- DATA IN THIS EXERCISE:
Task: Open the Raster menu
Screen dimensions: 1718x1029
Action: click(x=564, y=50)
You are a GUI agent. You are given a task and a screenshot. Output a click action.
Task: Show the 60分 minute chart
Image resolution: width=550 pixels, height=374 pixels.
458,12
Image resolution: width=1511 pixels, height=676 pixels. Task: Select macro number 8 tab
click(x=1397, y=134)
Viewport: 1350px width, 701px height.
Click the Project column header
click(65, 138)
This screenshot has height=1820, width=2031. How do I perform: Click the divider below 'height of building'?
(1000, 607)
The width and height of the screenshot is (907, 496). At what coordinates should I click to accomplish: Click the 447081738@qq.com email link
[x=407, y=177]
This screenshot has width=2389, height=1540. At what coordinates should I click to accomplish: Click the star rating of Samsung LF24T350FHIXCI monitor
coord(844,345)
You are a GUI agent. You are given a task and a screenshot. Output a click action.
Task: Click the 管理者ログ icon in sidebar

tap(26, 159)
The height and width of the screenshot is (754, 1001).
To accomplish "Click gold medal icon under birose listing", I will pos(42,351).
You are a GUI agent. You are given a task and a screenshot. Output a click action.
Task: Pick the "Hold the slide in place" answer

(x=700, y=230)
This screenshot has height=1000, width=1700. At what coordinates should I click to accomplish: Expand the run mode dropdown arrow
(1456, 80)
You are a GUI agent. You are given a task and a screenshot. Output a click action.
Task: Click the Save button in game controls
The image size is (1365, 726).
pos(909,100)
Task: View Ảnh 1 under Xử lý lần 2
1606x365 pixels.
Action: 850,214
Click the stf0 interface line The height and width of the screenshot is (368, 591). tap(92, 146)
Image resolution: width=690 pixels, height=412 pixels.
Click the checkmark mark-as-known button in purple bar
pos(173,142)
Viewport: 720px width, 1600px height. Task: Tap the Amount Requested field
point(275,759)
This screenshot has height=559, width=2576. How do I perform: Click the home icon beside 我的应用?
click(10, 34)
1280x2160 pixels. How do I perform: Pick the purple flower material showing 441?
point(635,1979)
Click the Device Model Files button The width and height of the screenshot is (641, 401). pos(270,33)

- TRY IT: Copy out the material above in its entirety. Every detail must match.

- SOLUTION FOR THIS PROBLEM:
Task: Open the Raster menu
Screen dimensions: 1718x1029
Action: click(x=564, y=50)
You are a GUI agent. You are given a task and a screenshot. Output a click action.
Task: Show the 60分 minute chart
Image resolution: width=550 pixels, height=374 pixels.
458,12
Image resolution: width=1511 pixels, height=676 pixels. Task: Select macro number 8 tab
click(x=1397, y=134)
Viewport: 1350px width, 701px height.
Click the Project column header
click(65, 138)
This screenshot has height=1820, width=2031. How do I perform: Click the divider below 'height of building'?
(1000, 607)
The width and height of the screenshot is (907, 496). At what coordinates should I click to accomplish: Click the 447081738@qq.com email link
[x=407, y=177]
This screenshot has width=2389, height=1540. At what coordinates should I click to accomplish: Click the star rating of Samsung LF24T350FHIXCI monitor
coord(844,345)
You are a GUI agent. You are given a task and a screenshot. Output a click action.
Task: Click the 管理者ログ icon in sidebar

tap(26, 159)
The height and width of the screenshot is (754, 1001).
To accomplish "Click gold medal icon under birose listing", I will pos(42,351).
You are a GUI agent. You are given a task and a screenshot. Output a click action.
Task: Pick the "Hold the slide in place" answer

(x=700, y=230)
This screenshot has height=1000, width=1700. At what coordinates should I click to accomplish: Expand the run mode dropdown arrow
(1456, 80)
You are a GUI agent. You are given a task and a screenshot. Output a click action.
Task: Click the Save button in game controls
The image size is (1365, 726).
pos(909,100)
Task: View Ảnh 1 under Xử lý lần 2
1606x365 pixels.
Action: 850,214
Click the stf0 interface line The height and width of the screenshot is (368, 591). tap(92, 146)
Image resolution: width=690 pixels, height=412 pixels.
Click the checkmark mark-as-known button in purple bar
pos(173,142)
Viewport: 720px width, 1600px height. Task: Tap the Amount Requested field
point(275,759)
This screenshot has height=559, width=2576. How do I perform: Click the home icon beside 我的应用?
click(10, 34)
1280x2160 pixels. How do I perform: Pick the purple flower material showing 441?
point(635,1979)
Click the Device Model Files button The width and height of the screenshot is (641, 401). pos(270,33)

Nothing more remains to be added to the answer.